Carlyle H. Wash was born in Minneapolis, Minnesota, on October 15, 1889. Upon his graduation from the United States Military Academy, West Point, New York, he was appointed a second lieutenant of Infantry, on June 12, 1913.
He transferred to the Cavalry in September 1913 and first served with the 6th Cavalry at Texas City, Texas. His next assignment was on border patrol duty and to Mexico until May 1916. He again served on border patrol duty until August 1917 when he was assigned to the Aviation Section of the Signal Corps and underwent flight training at the Aviation School, San Diego, California. Upon his graduation he remained there as an instructor until February 1918. He served successively at Call Field, Wichita Falls, Texas; Souther Field, Americus, Georgia; and at McCook Field, Dayton, Ohio, to November 1919.
His next assignment was with the 15th Cavalry at Fort D. A. Russell (now Francis E. Warren), Wyoming, for a year when he transferred to the Air Service in July 1920 and entered the Air Service Engineering School at McCook Field, Ohio. Upon graduation he was assigned to the National Guard Bureau, Washington, D.C. In July 1922 he went to Paris, France, as Assistant Military Attaché, American Embassy, and in 1924 was on duty as Advance Officer for the Around the World Flight of the Army Air Corps. Returning to the United States in April 1925 he became Executive Officer at Kelly Field, Texas, remaining there until March 1927 when he went to March Field, California, as Director of the Primary Flying School.
He was transferred to duty in the Panama Canal Department in April 1928 as Commanding Officer at France Field, Canal Zone. In 1929 he was transferred to the Hawaiian Department to command the 18th Pursuit Group at Wheeler Field.
On his return to the United States in May 1931 he entered the Air Corps Tactical School, Maxwell Field, Alabama. Graduating in June 1932 he became Executive Officer at Mitchel Field, New York. He enrolled in the Command and General Staff School, Fort Leavenworth, Kansas, and graduated from the two-year course in 1936, following which he was assigned to March Field, California, until March 1940, when he became Command Officer at McChord Field, Washington. In October 1940 he became Commanding Officer of the 5h Bombardment Wing at Spokane, Washington. In April 1941 he was assigned as Commanding General of the II Interceptor Command, Second Air Force, Fort George Wright, Washington.
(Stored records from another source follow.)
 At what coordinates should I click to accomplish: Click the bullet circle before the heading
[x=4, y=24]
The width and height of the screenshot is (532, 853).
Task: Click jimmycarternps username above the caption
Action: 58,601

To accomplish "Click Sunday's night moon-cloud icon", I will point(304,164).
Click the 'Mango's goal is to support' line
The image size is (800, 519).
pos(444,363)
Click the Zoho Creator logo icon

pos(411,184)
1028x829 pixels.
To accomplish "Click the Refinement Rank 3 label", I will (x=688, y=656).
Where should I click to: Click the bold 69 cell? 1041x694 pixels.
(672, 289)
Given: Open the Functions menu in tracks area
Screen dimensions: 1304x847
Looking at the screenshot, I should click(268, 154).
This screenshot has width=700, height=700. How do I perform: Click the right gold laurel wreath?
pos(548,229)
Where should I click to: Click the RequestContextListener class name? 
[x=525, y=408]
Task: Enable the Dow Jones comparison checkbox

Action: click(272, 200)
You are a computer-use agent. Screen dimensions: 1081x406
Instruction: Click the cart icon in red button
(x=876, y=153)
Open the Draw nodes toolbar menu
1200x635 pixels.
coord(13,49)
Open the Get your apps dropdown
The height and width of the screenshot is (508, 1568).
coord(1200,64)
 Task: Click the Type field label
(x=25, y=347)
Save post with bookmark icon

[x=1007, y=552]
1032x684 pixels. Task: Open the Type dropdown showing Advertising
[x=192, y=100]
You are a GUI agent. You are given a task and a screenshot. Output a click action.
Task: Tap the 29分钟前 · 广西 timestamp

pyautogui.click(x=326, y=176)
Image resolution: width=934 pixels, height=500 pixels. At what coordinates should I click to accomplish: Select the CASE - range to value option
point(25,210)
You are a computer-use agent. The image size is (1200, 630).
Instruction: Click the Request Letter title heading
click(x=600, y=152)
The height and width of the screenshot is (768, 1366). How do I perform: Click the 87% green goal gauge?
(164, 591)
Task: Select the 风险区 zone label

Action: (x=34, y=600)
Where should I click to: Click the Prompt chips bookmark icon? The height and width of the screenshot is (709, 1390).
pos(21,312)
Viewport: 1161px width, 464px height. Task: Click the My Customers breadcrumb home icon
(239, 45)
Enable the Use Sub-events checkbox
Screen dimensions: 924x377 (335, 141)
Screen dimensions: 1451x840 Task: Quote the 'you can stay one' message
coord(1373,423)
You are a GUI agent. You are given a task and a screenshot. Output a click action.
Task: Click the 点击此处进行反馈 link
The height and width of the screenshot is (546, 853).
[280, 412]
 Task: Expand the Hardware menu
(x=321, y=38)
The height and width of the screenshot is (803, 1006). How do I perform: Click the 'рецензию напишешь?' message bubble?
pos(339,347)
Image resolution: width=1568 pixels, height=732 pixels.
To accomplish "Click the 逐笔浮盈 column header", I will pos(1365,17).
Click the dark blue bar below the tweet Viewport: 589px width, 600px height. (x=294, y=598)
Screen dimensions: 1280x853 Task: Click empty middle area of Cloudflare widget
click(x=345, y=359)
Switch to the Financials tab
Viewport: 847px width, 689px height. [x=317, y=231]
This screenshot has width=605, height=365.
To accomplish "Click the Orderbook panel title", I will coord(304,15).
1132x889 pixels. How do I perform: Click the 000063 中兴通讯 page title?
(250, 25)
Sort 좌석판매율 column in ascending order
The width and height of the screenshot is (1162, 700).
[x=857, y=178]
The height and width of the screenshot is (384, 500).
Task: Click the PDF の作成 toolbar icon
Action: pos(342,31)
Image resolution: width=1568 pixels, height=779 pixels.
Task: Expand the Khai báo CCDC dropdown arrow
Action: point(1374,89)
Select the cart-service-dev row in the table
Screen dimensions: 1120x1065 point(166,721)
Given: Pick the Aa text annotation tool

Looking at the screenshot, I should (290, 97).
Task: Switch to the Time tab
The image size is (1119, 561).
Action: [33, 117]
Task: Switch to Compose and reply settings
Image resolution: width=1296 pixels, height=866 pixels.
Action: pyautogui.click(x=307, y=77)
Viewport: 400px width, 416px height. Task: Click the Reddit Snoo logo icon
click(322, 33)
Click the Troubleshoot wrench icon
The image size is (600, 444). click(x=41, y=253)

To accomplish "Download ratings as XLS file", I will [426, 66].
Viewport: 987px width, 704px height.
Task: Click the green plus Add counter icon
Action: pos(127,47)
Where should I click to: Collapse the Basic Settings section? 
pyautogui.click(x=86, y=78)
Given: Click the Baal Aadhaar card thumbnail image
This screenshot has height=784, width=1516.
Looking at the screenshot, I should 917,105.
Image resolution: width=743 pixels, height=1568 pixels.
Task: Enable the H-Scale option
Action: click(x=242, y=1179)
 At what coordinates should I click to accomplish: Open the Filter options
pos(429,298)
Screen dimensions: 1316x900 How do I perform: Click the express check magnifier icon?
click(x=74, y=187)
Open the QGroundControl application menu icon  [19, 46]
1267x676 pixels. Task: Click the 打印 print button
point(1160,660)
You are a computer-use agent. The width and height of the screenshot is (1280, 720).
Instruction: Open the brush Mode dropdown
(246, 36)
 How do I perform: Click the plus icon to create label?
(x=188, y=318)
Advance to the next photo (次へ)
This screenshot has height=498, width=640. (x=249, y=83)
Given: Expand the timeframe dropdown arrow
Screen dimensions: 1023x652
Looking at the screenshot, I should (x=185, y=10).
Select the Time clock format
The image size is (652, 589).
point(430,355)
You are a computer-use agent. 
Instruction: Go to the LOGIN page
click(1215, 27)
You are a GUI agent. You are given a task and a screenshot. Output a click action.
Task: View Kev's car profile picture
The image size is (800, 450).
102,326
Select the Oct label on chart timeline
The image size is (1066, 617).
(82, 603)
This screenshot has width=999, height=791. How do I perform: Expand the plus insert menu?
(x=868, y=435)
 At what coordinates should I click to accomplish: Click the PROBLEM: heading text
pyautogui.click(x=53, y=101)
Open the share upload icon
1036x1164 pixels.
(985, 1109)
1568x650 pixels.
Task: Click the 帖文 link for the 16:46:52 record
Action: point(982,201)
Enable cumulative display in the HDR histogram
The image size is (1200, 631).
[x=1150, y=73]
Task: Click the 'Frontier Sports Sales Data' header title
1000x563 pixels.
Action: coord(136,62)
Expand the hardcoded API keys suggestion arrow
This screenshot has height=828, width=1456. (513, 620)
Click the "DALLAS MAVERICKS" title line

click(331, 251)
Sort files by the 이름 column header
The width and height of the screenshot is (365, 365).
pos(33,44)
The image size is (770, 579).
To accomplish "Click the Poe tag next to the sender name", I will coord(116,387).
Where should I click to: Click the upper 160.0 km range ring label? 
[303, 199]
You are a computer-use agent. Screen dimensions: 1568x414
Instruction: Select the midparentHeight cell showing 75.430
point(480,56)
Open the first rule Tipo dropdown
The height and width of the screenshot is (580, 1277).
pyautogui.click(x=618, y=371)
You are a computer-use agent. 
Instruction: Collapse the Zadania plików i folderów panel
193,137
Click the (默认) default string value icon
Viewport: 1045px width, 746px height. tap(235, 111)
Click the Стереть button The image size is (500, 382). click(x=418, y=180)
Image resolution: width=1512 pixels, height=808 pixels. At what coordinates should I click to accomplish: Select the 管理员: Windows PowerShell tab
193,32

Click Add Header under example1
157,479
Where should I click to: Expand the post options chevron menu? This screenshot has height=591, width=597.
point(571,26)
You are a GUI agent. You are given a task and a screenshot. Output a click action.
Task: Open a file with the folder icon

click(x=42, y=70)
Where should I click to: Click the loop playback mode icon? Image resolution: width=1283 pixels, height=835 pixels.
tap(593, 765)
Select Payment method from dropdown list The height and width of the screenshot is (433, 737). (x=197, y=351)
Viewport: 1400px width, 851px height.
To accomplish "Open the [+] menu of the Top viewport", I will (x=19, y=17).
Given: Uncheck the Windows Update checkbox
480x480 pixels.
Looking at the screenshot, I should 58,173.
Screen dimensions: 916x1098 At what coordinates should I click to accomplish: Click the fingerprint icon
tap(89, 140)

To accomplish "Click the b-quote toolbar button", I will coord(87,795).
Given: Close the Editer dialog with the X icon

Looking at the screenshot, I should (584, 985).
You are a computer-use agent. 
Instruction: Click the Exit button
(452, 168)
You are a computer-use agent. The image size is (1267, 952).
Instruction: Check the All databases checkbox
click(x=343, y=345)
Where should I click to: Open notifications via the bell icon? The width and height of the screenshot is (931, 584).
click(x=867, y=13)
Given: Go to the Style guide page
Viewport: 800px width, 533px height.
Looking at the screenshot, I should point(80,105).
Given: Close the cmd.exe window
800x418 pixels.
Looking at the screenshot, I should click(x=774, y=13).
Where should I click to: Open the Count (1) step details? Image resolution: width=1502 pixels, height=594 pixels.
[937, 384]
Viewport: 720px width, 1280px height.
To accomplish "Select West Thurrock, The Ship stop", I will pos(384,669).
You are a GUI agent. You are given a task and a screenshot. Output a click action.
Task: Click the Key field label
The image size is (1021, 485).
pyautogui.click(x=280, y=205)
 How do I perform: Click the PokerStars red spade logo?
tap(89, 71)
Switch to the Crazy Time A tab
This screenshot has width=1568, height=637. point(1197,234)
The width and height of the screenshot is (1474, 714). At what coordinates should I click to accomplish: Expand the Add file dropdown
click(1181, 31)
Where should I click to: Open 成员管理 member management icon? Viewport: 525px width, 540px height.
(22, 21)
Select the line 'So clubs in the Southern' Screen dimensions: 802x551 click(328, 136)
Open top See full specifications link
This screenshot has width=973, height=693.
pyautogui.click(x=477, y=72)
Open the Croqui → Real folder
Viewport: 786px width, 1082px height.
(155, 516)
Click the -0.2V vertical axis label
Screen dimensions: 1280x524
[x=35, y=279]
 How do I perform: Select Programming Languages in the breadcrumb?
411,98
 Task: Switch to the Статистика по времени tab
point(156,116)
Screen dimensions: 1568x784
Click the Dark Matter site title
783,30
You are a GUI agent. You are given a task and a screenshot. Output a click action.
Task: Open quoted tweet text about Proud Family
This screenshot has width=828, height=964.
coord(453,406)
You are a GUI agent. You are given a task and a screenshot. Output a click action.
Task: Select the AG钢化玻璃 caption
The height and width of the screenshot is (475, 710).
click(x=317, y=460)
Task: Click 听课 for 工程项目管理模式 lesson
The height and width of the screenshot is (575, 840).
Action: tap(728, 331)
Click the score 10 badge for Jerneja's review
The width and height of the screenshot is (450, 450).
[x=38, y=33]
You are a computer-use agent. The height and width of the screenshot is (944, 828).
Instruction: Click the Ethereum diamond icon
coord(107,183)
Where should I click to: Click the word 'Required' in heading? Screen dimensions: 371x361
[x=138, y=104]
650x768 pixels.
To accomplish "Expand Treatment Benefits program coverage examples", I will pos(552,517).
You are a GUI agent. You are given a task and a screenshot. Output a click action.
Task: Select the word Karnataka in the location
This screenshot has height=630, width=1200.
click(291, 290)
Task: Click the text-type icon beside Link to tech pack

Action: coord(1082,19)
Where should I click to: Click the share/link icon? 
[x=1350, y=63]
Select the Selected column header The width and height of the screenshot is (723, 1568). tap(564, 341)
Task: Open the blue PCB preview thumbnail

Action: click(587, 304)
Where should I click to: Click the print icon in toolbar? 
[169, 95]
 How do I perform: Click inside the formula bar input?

He next served with the III Fighter Command, Drew Field, Florida, until June 1942, when he became Commanding General of the Third Air Force, Tampa, Florida. In December 1942 he was made Commanding General of the II Air Support Command, Colorado Springs, Colorado.
He died on January 26, 1943, in an airplane accident near Flomaton, Alabama. He was rated a Command Pilot, Combat Observer, Aircraft Observer, and Technical Observer.
Cadet, U.S. Military Academy, March 1, 1909; Second Lieutenant, Infantry, June 12, 1913; transferred to Cavalry on September 11, 1913; First Lieutenant, July 1, 1916; Captain, May 15, 1917; Major (temporary), June 14, 1918, to March 27, 1920; Major, N.A., June 17, 1918, to July 24, 1918; transferred to Air Service on 1 July 1920; Major, July 1, 1920; Lieutenant Colonel, August 1, 1935; Colonel (temporary), July 14, 1939; Brigadier General, A.U.S., October 25, 1940; Colonel, July 1, 1942.
He was awarded the Legion of Merit, posthumously, in 1943, with the following citation:
“For exceptionally meritorious conduct in the performance of outstanding services in duties of great responsibility in the organization of the III Interceptor Command from 1 March to 25 June 1942; the training of light, medium, and dive bombardment units and establishment of training proficiency standards in the Third Air Force, which he commanded from 25 June to 26 November 1942; and in the perfection and coordination of ground-air training in the II Ground-Air Support Command, which he commanded from 26 November 1942, until his death on 26 January 1943. General Wash’s tireless efforts, devotion, and superior knowledge of training problems enabled him to contribute largely to the efficient expansion of the Army Air Forces program and were of great value to his country.”